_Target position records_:
····················

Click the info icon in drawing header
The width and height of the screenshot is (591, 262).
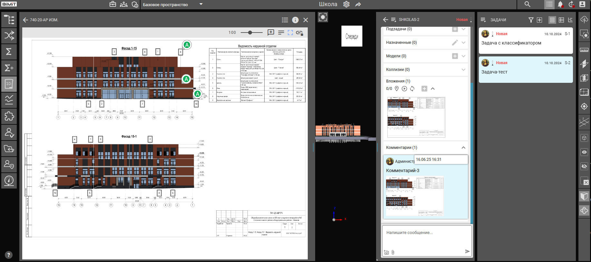pyautogui.click(x=295, y=20)

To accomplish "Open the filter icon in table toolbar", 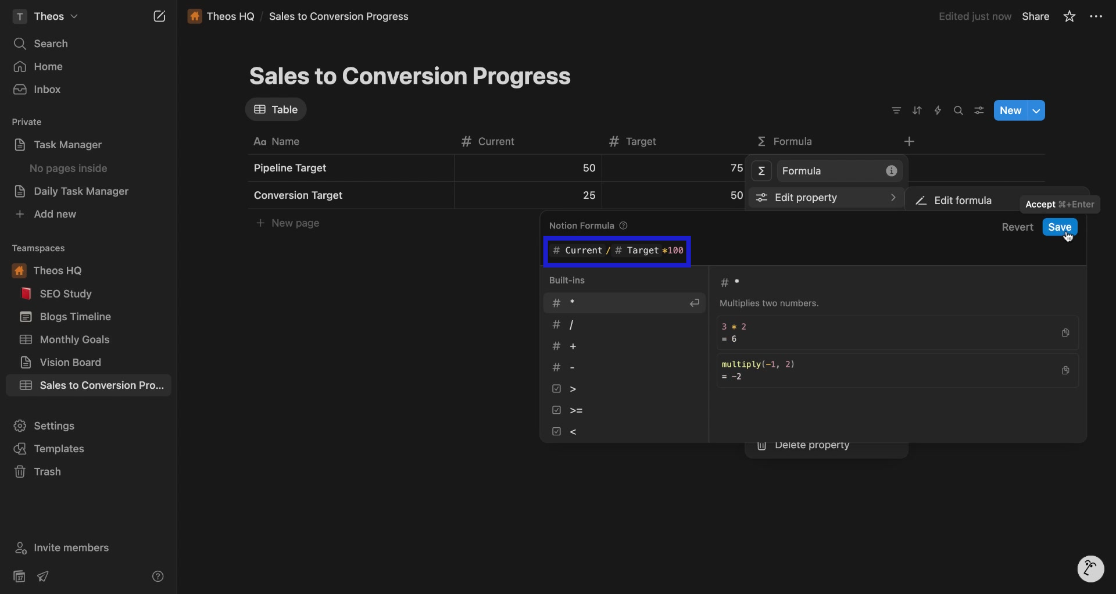I will (x=897, y=110).
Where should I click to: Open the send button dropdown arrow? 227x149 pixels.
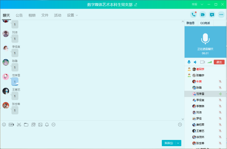click(178, 143)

····················

Begin at the line that contains "Where should I" and go through the end of the material, writing those lines out again in full with every coordinate in the answers shifted up by 22. Leave the pictures out.

Where should I click to: Open the send button dropdown arrow? 227x149 pixels.
click(200, 165)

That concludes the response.